Наскоро состряпав обед для Карева, он выгонял корову на болото. Она щипала там сочную траву, а Николай Николаич собирал морошку, рвал ирисы и, вернувшись, украшал ими опустевшую столовую.
По вечерам он брал большой ломоть хлеба, круто посыпал солью и шел все к той же корове жаловаться на Карева. Корова с хрустом жевала хлеб, шлепала губами, вылизывала широкие ноздри, обдавала повара теплым молочным дыханием и грустно смотрела ему в глаза. Но, должно быть, она плохо его утешала, потому что он с каждым днем все злее глядел на механика.
Когда, кончив сплав, мы вернулись в поселок, старики уже открыто ненавидели друг друга. Видно было по всему, что они только ждут случая, чтобы сцепиться.

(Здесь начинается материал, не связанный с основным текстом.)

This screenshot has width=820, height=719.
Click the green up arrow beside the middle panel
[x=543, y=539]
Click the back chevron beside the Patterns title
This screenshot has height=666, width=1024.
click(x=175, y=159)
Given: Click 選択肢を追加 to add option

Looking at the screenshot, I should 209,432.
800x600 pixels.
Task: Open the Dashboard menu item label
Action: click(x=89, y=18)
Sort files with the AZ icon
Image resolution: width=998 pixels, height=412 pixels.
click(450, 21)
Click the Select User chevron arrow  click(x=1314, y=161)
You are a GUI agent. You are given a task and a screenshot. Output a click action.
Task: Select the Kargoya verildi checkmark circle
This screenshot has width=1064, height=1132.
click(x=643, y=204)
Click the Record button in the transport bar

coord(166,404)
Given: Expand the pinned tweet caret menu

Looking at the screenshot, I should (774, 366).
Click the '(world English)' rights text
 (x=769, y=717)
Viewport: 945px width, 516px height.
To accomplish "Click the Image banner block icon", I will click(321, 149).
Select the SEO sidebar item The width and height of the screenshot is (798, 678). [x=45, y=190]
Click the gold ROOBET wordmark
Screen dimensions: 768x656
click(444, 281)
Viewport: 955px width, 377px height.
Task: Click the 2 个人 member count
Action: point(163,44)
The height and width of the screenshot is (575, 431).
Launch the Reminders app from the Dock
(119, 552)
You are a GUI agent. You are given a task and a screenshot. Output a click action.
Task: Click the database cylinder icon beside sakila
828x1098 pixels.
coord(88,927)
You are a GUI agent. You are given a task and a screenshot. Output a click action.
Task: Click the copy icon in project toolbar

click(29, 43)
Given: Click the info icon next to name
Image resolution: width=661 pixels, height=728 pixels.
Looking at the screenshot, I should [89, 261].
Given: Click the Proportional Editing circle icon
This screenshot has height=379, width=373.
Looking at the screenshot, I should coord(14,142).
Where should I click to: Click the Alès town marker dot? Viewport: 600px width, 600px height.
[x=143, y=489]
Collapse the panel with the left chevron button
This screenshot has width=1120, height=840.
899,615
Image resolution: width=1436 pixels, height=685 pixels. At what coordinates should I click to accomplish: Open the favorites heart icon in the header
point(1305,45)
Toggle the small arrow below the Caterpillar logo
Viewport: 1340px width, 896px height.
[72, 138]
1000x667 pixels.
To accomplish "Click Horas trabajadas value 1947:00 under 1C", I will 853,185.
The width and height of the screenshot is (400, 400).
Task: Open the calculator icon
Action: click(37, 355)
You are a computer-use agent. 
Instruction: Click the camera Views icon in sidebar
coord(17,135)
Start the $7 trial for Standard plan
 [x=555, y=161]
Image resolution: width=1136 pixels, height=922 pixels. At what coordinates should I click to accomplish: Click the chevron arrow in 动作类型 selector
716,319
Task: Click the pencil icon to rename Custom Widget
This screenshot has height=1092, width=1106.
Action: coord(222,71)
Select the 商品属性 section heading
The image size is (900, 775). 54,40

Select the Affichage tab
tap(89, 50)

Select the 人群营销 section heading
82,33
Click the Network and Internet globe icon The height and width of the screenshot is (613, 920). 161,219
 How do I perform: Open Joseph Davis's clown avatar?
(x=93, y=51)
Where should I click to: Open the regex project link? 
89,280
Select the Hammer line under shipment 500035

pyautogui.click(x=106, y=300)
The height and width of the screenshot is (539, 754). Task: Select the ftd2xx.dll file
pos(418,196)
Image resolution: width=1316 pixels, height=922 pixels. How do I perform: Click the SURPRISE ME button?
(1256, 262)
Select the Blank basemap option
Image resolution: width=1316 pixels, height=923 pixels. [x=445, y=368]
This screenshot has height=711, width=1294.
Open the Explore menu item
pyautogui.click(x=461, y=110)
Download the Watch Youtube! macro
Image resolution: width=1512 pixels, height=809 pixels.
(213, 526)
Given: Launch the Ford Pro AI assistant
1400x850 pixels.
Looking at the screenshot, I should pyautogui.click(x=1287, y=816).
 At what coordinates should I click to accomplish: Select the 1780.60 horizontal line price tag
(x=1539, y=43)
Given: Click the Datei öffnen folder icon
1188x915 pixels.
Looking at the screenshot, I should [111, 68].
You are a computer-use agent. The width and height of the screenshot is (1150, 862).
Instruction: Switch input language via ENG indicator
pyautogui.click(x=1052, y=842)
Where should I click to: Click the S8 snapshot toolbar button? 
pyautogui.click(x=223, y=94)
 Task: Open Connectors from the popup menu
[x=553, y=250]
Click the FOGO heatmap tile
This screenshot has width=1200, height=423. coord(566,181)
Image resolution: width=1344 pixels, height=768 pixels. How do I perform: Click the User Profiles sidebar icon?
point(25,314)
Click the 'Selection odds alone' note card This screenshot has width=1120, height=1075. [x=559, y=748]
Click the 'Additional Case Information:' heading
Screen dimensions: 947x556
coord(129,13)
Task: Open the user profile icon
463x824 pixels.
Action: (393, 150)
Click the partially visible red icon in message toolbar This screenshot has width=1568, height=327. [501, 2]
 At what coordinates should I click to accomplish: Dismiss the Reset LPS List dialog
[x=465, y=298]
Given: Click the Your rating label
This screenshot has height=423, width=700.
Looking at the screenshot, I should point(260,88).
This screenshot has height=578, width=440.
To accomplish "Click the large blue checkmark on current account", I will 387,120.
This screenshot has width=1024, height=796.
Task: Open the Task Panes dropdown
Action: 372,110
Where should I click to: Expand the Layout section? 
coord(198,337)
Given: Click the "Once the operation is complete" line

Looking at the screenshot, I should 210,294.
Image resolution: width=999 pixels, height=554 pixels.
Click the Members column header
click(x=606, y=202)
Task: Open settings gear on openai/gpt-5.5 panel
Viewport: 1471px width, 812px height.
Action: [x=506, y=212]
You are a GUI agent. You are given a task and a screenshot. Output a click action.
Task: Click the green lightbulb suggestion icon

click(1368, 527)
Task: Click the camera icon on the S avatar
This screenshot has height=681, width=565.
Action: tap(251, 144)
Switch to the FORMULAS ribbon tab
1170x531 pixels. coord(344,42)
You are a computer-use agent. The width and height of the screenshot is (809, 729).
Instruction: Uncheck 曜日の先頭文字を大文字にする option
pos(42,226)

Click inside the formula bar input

Нам сначала все это показалось смешным, и мы только удивлялись, отчего это у наших стариков так разыгрались страсти. Но скоро всем стало понятно, что тут не до смеха. На носу осень, путина, работать придется без оглядки, а тут, того и гляди, подерутся кухня с кочегаркой.
Надо было, пока не пошла рыба, расстаться с одним из них. Это стало понятно каждому. Но решить, с кем расстаться, было нелегко. С первоклассной стряпни Николая Николаича переходить опять на сухомятку никому не хотелось, а остаться без механика — это значит опять все взвалить на свой горб, потому что без Карева — мы это знали — машины и недели не прослужат.
Мы все присматривались к тому и к другому и день за днем откладывали свое решение.
Старожилы недаром пугали нас осенью. Она пришла незваная, неожиданная и в один день чуть не разрушила все, что мы сделали за полгода. С утра в тот день стояла такая жара, какая редко бывает на Охотском море. Желтые клочья пены неподвижно лежали на застывшей воде, как глет на свежей свинцовой плавке. Выгоревший за лето флаг на вышке обвис огромной розовой сосулькой, и какой-то догадливый паучок прицепил к нему свою паутину. Она золотым лучиком сверкала на солнце, и от этого небо казалось еще чище, а солнце — еще горячее. Воздух над болотом поднимался быстрыми, прозрачными струйками, а макушки сопок окутались кольцами густого тумана.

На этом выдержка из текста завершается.